***** DATA UNDER STUDY *****
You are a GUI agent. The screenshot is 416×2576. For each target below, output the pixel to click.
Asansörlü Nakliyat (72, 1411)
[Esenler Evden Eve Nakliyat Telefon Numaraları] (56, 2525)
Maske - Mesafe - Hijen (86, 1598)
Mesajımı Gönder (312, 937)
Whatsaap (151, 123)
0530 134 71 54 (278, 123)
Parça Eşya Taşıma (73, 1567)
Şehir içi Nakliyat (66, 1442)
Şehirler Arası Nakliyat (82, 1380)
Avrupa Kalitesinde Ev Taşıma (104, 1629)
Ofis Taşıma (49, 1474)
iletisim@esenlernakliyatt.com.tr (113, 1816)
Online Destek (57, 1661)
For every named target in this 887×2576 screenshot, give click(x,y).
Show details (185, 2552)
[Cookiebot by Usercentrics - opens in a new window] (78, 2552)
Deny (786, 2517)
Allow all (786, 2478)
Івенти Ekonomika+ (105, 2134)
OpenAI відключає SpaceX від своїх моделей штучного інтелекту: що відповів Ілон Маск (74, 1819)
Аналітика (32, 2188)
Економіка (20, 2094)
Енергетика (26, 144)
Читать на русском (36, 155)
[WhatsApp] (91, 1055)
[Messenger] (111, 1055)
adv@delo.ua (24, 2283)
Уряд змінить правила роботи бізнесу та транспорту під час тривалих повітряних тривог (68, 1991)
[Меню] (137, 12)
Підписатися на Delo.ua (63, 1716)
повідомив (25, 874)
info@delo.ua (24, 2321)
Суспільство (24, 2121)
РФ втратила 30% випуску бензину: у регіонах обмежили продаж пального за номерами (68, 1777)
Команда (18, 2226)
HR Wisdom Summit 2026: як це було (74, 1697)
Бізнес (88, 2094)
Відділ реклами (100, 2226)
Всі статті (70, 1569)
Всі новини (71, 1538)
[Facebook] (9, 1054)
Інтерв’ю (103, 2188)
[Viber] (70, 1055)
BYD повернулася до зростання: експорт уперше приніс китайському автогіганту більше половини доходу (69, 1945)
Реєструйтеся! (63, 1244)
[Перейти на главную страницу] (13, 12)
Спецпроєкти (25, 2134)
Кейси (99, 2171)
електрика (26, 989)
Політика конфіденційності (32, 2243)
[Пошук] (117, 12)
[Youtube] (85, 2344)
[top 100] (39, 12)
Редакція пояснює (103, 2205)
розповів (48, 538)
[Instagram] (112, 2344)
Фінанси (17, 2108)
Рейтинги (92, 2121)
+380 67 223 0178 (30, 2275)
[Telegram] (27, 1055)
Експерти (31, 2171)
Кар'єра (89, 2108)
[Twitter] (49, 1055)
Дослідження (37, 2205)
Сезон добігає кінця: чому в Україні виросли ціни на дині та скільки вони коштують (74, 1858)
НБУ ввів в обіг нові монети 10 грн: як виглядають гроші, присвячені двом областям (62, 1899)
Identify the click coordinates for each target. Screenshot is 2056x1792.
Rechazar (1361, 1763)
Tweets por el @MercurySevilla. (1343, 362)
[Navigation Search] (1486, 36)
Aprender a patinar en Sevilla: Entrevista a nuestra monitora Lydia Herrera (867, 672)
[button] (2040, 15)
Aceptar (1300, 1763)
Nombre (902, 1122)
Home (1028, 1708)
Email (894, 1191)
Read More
*****
ASSIGNMENT =
Above are the entries. Copy exactly the part that opens with the line containing "HR Wisdom Summit 2026: як це було (74, 1697)" and closes with the line containing "Сезон добігає кінця: чому", and no more.

RESULT BELOW =
HR Wisdom Summit 2026: як це було (74, 1697)
Бізнес (88, 2094)
Відділ реклами (100, 2226)
Всі статті (70, 1569)
Всі новини (71, 1538)
[Facebook] (9, 1054)
Інтерв’ю (103, 2188)
[Viber] (70, 1055)
BYD повернулася до зростання: експорт уперше приніс китайському автогіганту більше половини доходу (69, 1945)
Реєструйтеся! (63, 1244)
[Перейти на главную страницу] (13, 12)
Спецпроєкти (25, 2134)
Кейси (99, 2171)
електрика (26, 989)
Політика конфіденційності (32, 2243)
[Пошук] (117, 12)
[Youtube] (85, 2344)
[top 100] (39, 12)
Редакція пояснює (103, 2205)
розповів (48, 538)
[Instagram] (112, 2344)
Фінанси (17, 2108)
Рейтинги (92, 2121)
+380 67 223 0178 (30, 2275)
[Telegram] (27, 1055)
Експерти (31, 2171)
Кар'єра (89, 2108)
[Twitter] (49, 1055)
Дослідження (37, 2205)
Сезон добігає кінця: чому в Україні виросли ціни на дині та скільки вони коштують (74, 1858)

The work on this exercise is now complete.